One has to quess most of the time.  Everyone knows that currant jam is the berry and not the raisin.  If the currants are red, they are not raisins and if you have ever grown currants you tend to think of berries before raisins.


I just saw "blue raisins" in the supermarket today and had to read if they were grapes or dried blueberries. 


Mini

suave's picture
suave

not true about that?  Can you think of one American bread recipe, yeasted or quick which says currants and means anything other than zante currants?  What you keep forgetting is that for one reason or another black currants are not grown commercially in the US, not on any appreciable scale at least, so to try blackcurrant jam one has to venture to international store, or be lucky enough to have a decent ethnic section in local supermarket.  So no, not everyone knows.

AnnieT's picture
AnnieT

Slightly off topic but I remember when I first arrived in America way back in 1967 and saw what I thought was Ribena, a lovely blackcurrant cordial, and how disappointed I was to find it was grape juice! Can't stand the stuff to this day, A.

dmsnyder's picture
dmsnyder

Zante raisins are what I use, but they are not "currants" any more than a pineapple is an apple. Naming these raisins "zante currents" was basically a marketting ploy, I'd bet. This may have been due to the opportunity created by the 1911 U.S. ban on the domestic cultivation of black currents. (The forestry industry was convinced they carried a disease that destroyed timber trees.)

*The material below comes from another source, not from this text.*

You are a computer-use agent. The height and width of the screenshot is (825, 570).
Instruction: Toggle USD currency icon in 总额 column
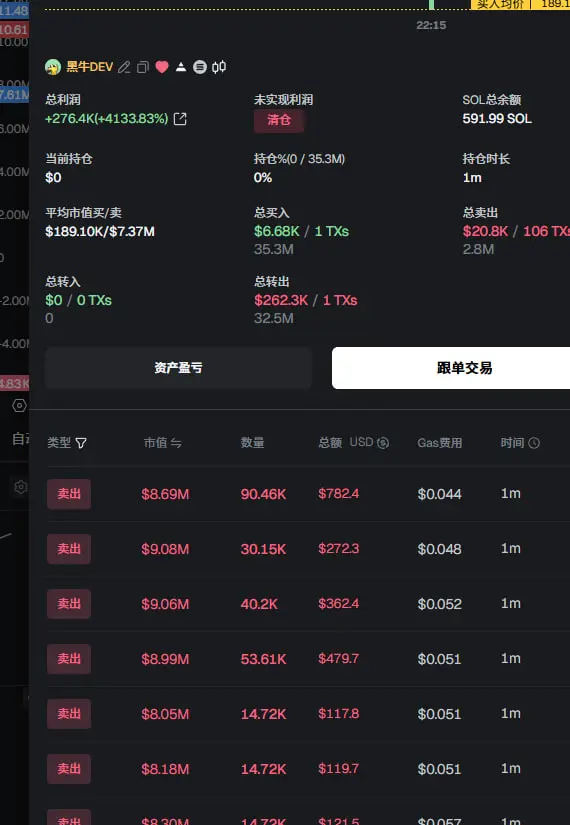[x=383, y=443]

Currently, currants are again grown in the U.S. and are available, although not widely available. Here's a link to a grower/vendor in Upstate NY: The Current Company.


David

dasmueller's picture
dasmueller

David;


Thank you for your response. I believe I will order from the link you sent.  It is the same company I mentioned above w the frozen product. I will be curious to see how it all works out and in the meantime keep my eyes open for the dried product.


 


Don

suave's picture
suave

They were really called zante currants all along, if you care you can easily find references going quite a while back. 

dasmueller's picture
dasmueller

The Current Company


 


If anyone is interested Greegg Quinn from the Currant Co. informs me that they will have genuine dried black currants available in about one week. No details as to price or min order.